Data from the FRANCE 2 registry indicated that self-expandable vs. balloon-expandable transcatheter aortic valve replacement independently predicted a post-procedural aortic regurgitation grade of at least 2, which was the strongest predictor of 1-year mortality.

The researchers of the study suggested that TAVR has been associated with significant post-procedural aortic regurgitation in about 10% to 20% of patients. However, predicting this complication in balloon-expandable and self-expandable TAVR has challenged the clinical community.

The current analysis included 3,195 TAVR procedures performed in consecutive patients from 34 hospitals in France. The study cohort was comprised of 2,769 eligible participants from this population who underwent post-procedural transthoracic echocardiography.

The median follow-up duration was 306 days.

There were 1,872 balloon-expandable and 897 self-expandable devices implanted. Around three-quarters of the devices (75.3%) were implanted femorally.
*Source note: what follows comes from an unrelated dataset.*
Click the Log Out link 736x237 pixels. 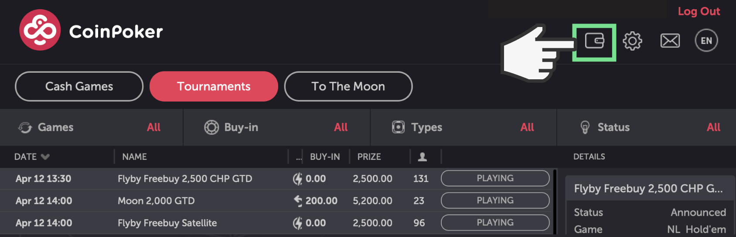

The researchers reported that post-procedural aortic regurgitation ≥ grade 2 occurred in 15.8% of the overall population and more frequently in the self-expandable group than in the balloon-expandable group (21.5% vs. 13.0%; P=.0001).

Multivariate analysis results indicated that the self-expandable device independently prognosticated post-procedural aortic regurgitation ≥ grade 2.

Among eight independent predictors of aortic regurgitation ≥ grade 2 for the balloon-expandable procedure, femoral delivery (P=.04), larger aortic annulus (P=.0004) and smaller prosthesis diameter (P=.0001) were among the most significant. Femoral delivery (P=.0001) was highlighted as an independent predictor of this grade of aortic regurgitation in the self-expandable group. Aortic annulus and prosthesis diameter failed to predict post-procedural aortic regurgitation in the self-expandable group, according to the results.

One-year mortality was predicted by post-procedural aortic regurgitation ≥ grade 2, but not grade 1, for both the balloon-expandable (HR=2.50; P=.0001) and self-expandable (HR=2.11; P=.0001) groups.

The mortality rate for patients with aortic regurgitation ≥ grade 2 at baseline who had this same level of regurgitation post-procedure was 7% at 1 year. However, post-procedural aortic regurgitation ≥ grade 2 yielded a mortality rate of 43% in patients with renal failure, 31% in those with aortic regurgitation < grade 2 at baseline, 35% in those with low transaortic gradient and 45% in those who underwent non-femoral delivery.

E. Murat Tuzcu

E. Murat Tuzcu, MD, Samir R. Kapadia, MD, and Lars G. Svensson, MD, PhD, of the Heart and Vascular Institute at the Cleveland Clinic, wrote an accompanying editorial in which they suggested that the current findings are concordant with previous research. They highlighted several studies that showed aortic regurgitation is more frequent in self-expandable procedures. However, they suggested that many of the datasets suffer from a lack of a randomized comparison group.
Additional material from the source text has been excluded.